## [Recorded data]
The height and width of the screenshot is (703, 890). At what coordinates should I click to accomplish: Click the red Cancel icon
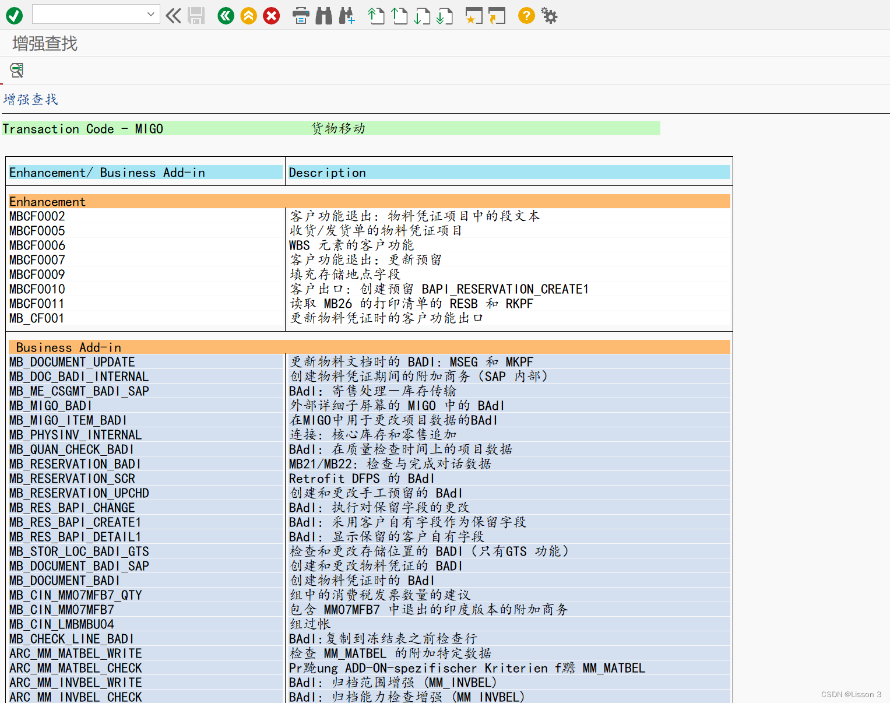point(271,16)
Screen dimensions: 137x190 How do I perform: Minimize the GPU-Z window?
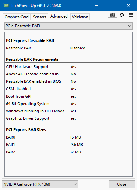click(x=96, y=5)
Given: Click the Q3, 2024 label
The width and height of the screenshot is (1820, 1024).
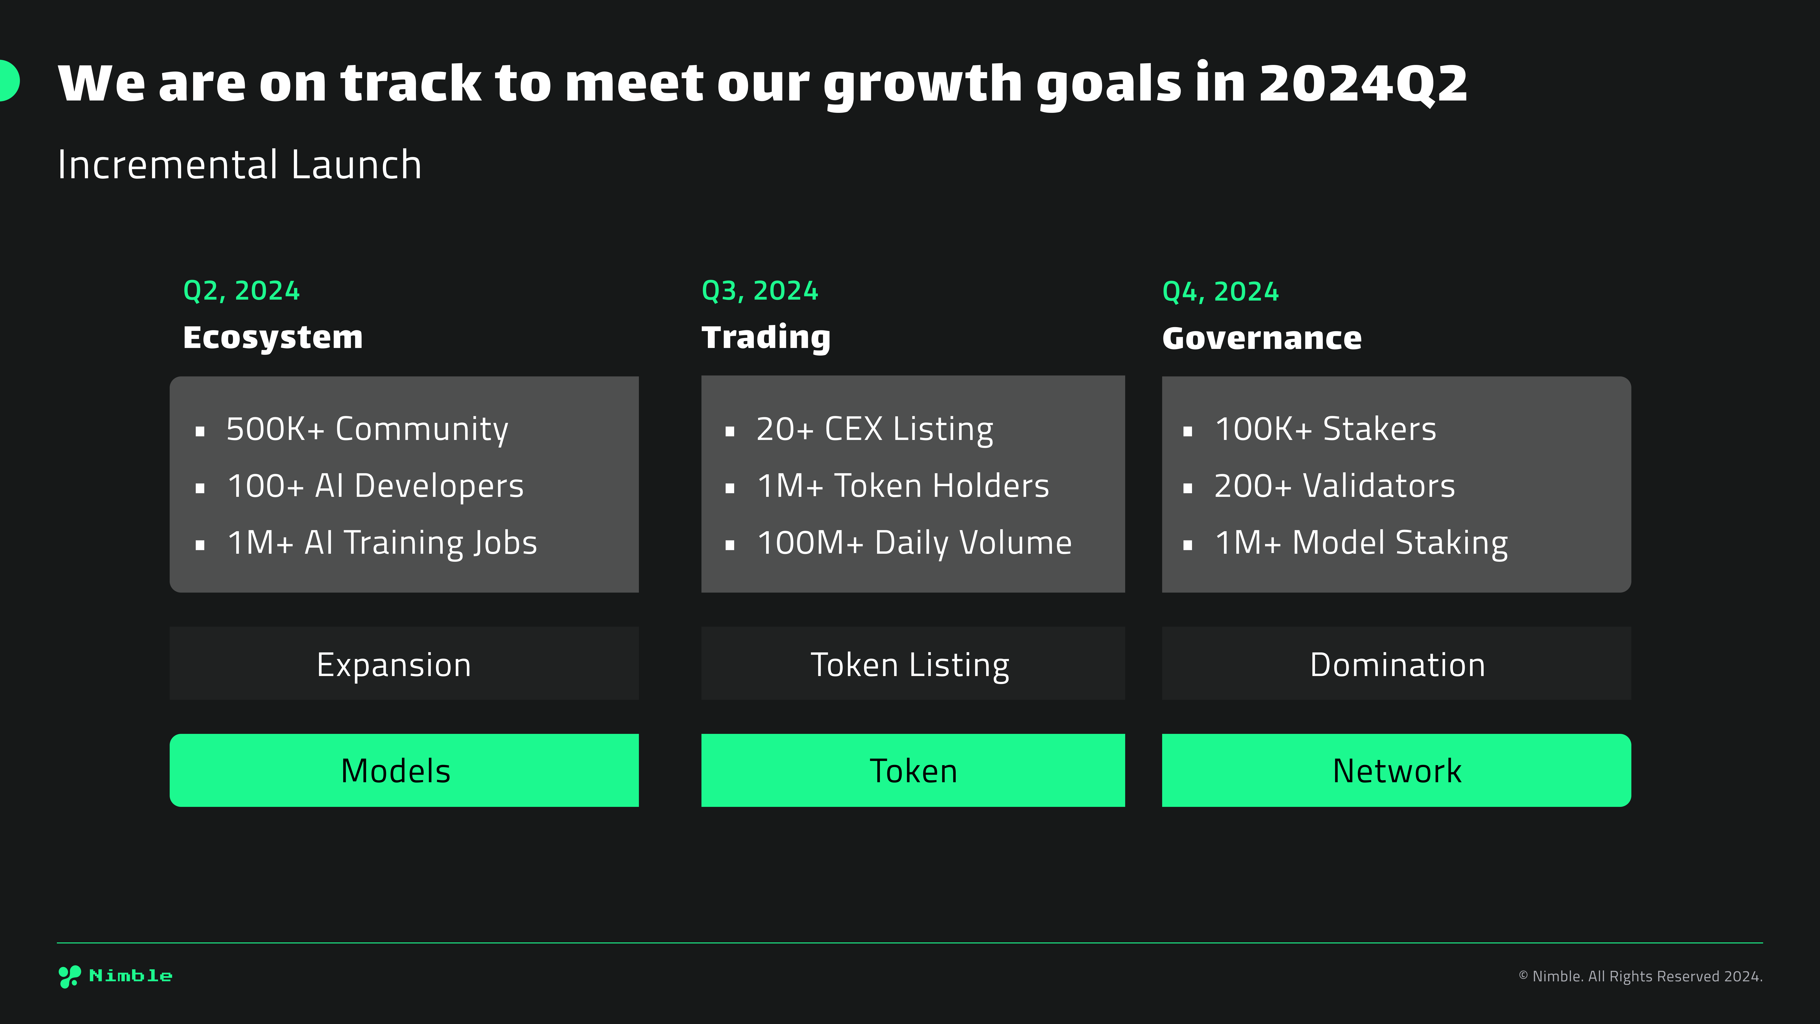Looking at the screenshot, I should point(760,290).
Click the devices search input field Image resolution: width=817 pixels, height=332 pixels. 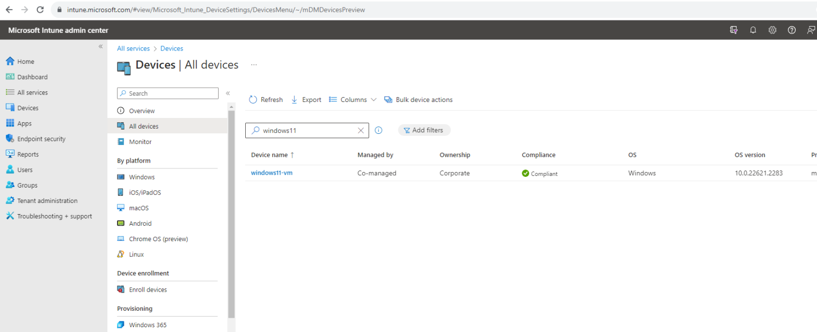click(303, 130)

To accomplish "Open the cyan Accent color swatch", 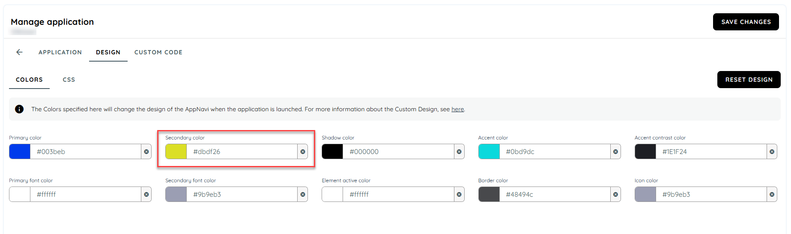I will click(x=489, y=151).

## [Work required]
What should be set down is every line from the opening of the records through the line that contains "Given: Click the Q3, 2024 label", exactly, with pictures left out.

## [Answer for the task]
The height and width of the screenshot is (703, 890). At what coordinates should I click to accomplish: Click the red Cancel icon
point(271,16)
Screen dimensions: 137x190 How do I perform: Minimize the GPU-Z window?
click(x=96, y=5)
Given: Click the Q3, 2024 label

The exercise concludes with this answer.